==== Supplied data ====
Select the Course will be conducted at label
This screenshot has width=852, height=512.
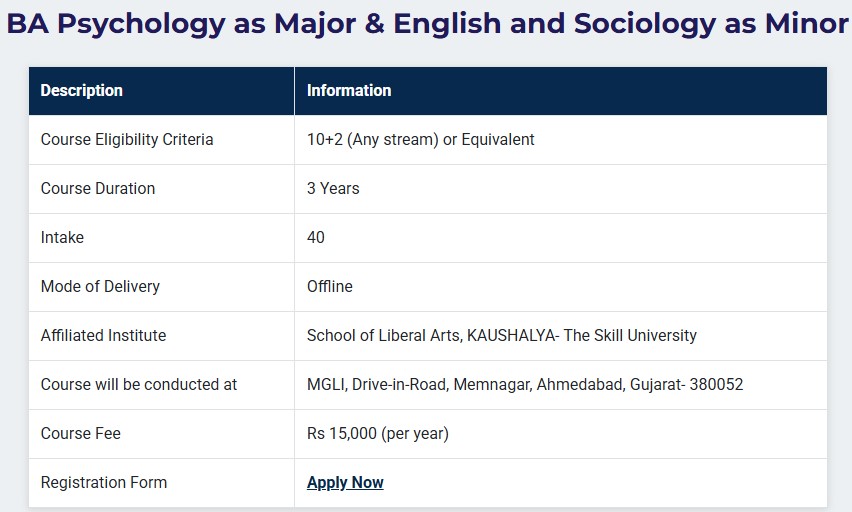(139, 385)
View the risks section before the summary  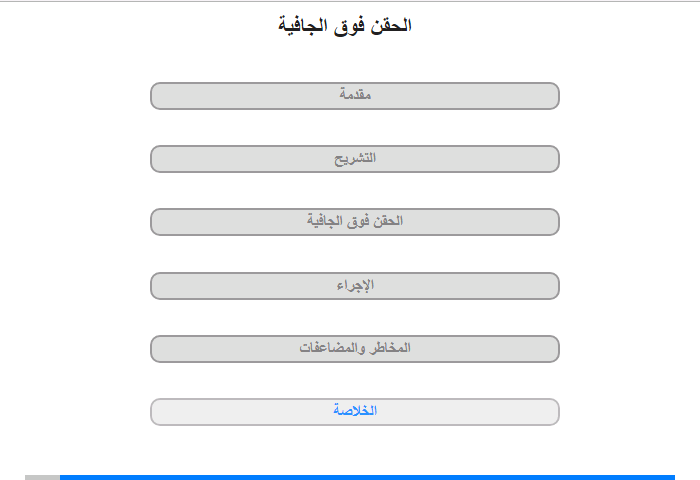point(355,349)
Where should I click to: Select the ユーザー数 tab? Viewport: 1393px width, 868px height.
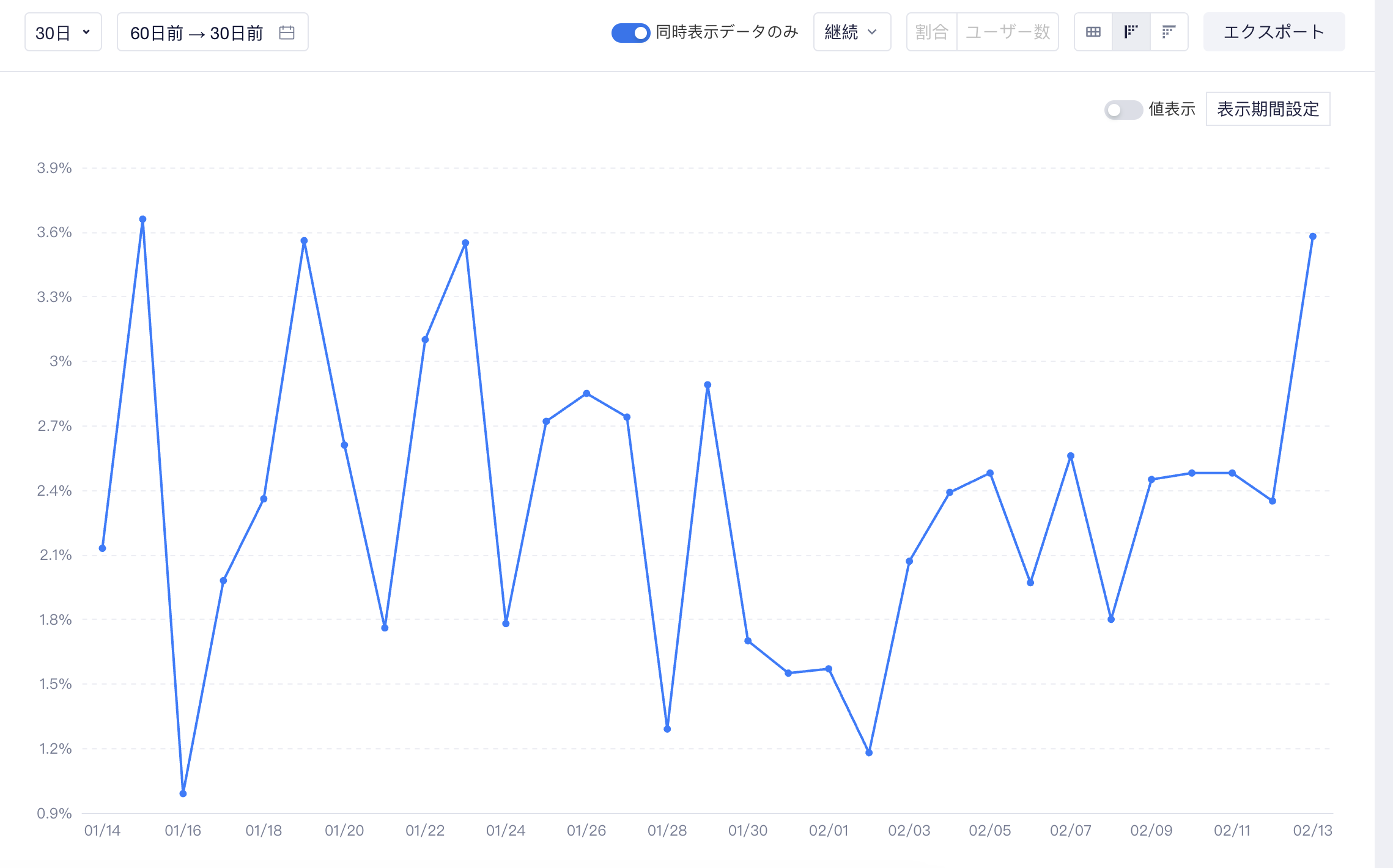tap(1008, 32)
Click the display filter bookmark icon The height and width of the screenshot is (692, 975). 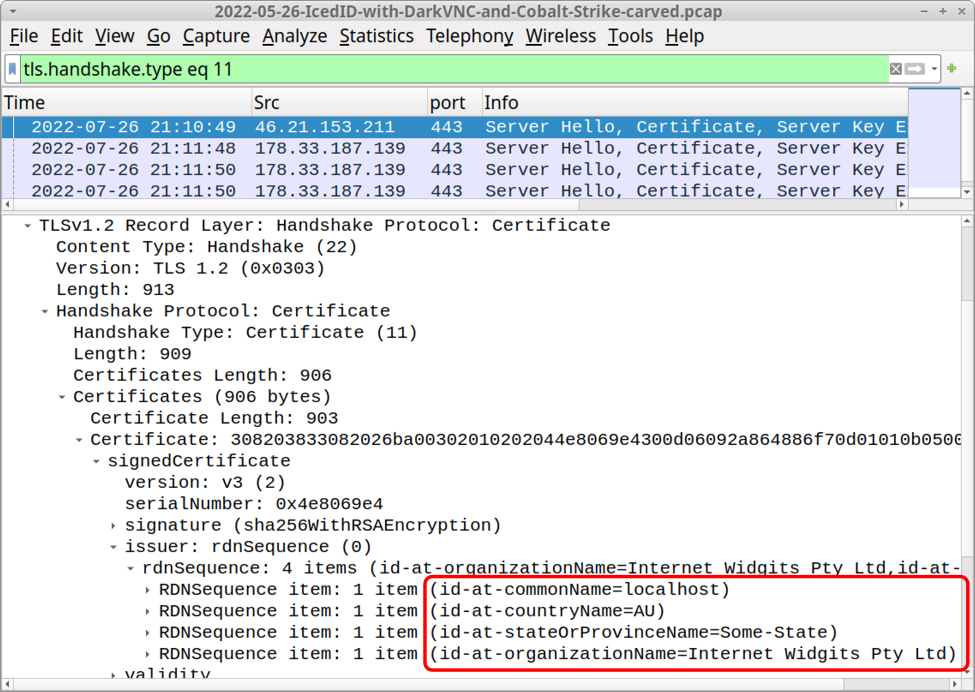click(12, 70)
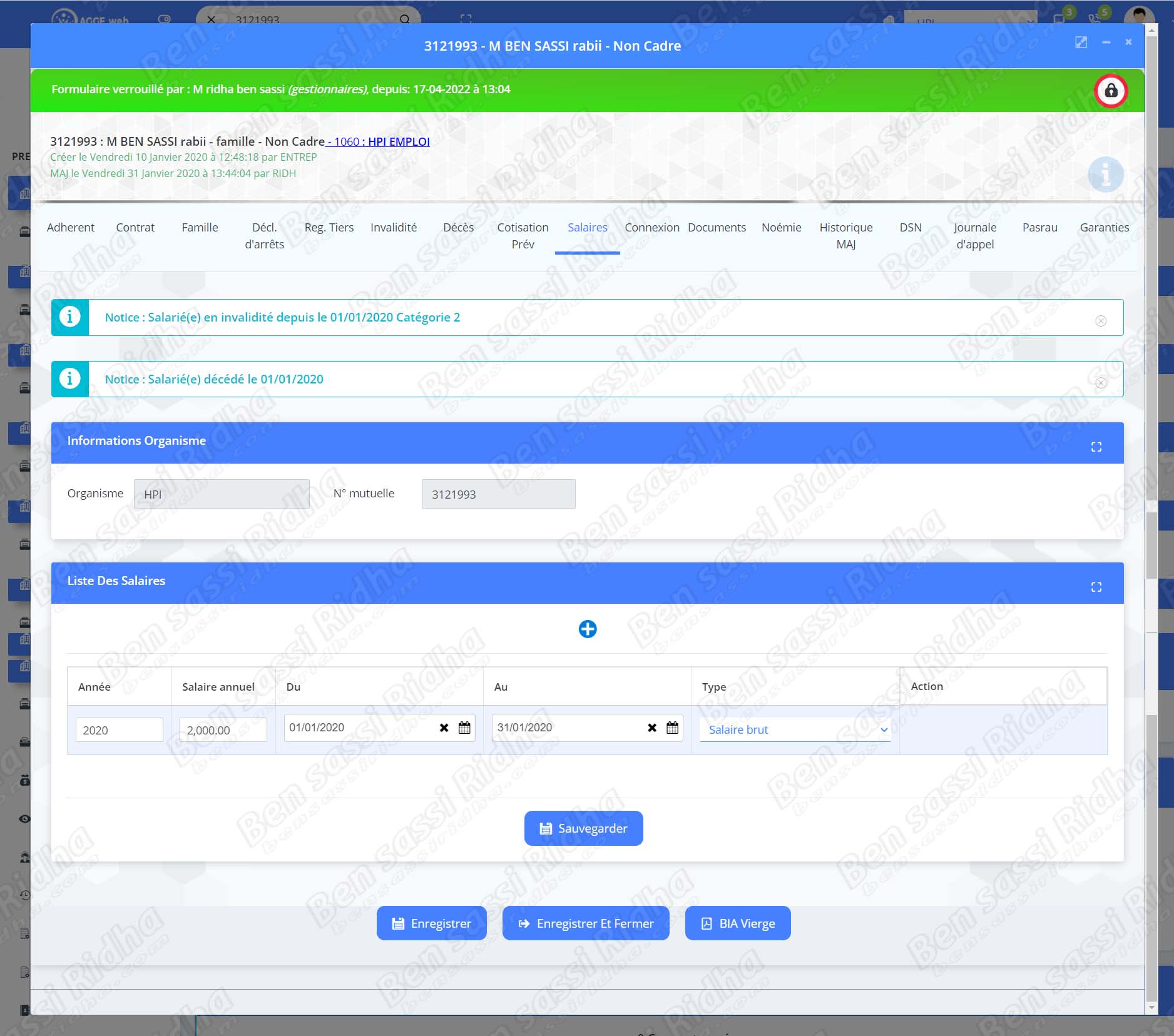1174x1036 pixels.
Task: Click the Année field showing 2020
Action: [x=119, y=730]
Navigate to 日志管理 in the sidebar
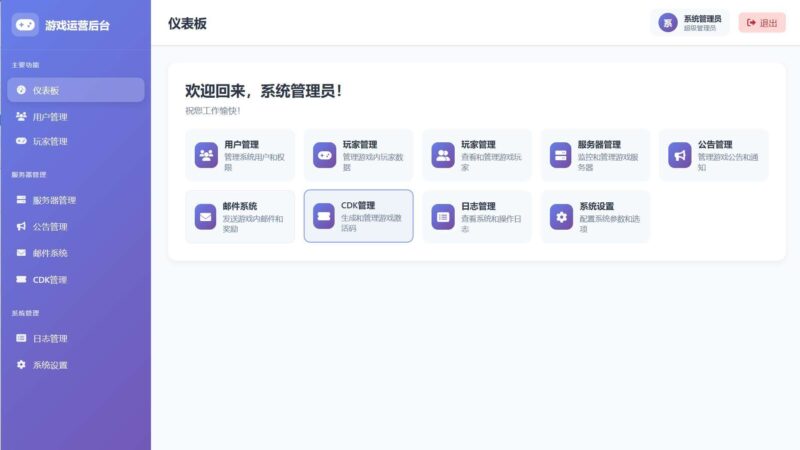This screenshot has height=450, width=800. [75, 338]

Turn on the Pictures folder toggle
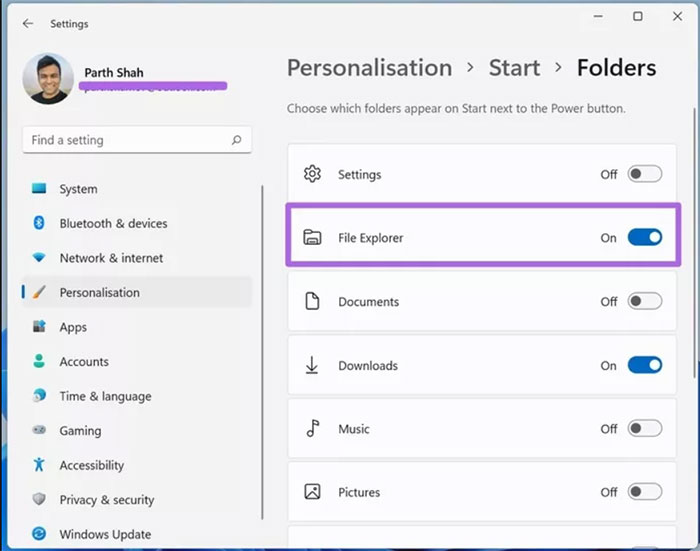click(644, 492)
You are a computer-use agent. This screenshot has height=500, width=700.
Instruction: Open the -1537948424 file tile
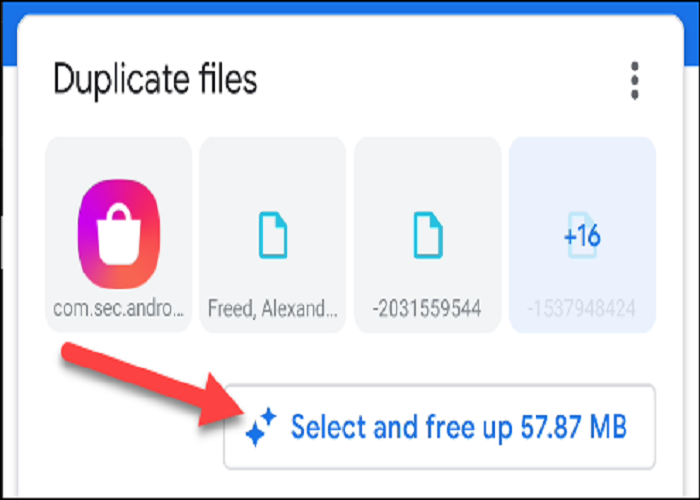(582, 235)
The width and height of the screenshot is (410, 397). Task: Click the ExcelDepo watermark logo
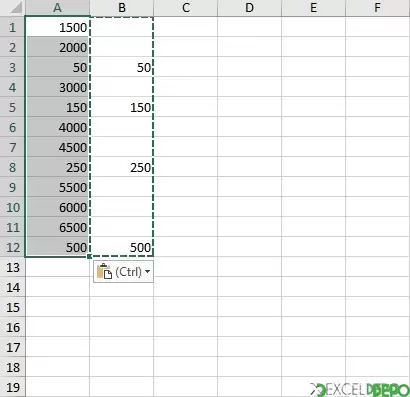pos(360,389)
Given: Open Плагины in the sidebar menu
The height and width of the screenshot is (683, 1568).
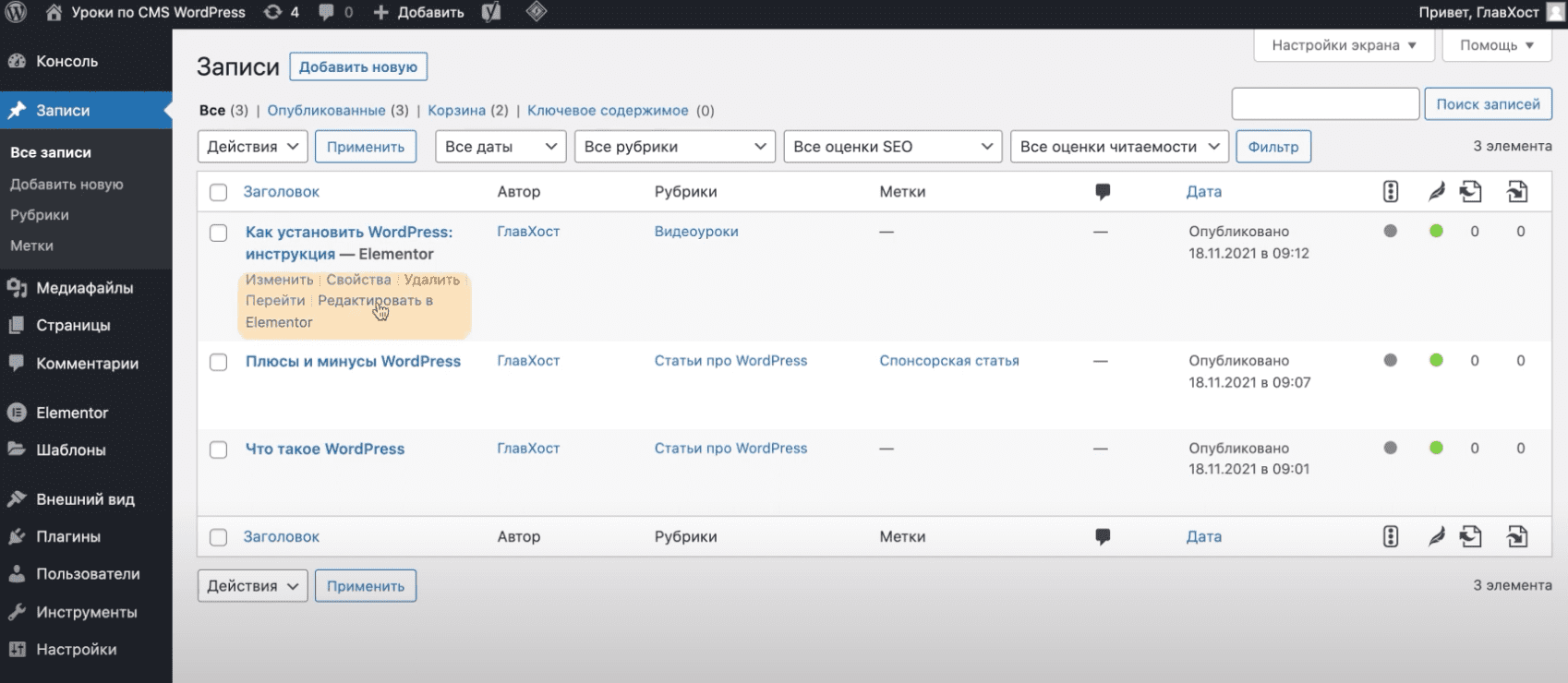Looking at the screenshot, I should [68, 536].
====
Task item:
Repeat the line that contains "Instruction: Open the -1537948424 file tile" and each line after it, through the last line of the listing, exactly and alone; pictures stay out of the repeat.

Answer for this exercise:
Instruction: Open the -1537948424 file tile
(582, 235)
The width and height of the screenshot is (410, 397). Task: Click the ExcelDepo watermark logo
pos(360,389)
Given: Open Плагины in the sidebar menu
The height and width of the screenshot is (683, 1568).
Looking at the screenshot, I should [68, 536].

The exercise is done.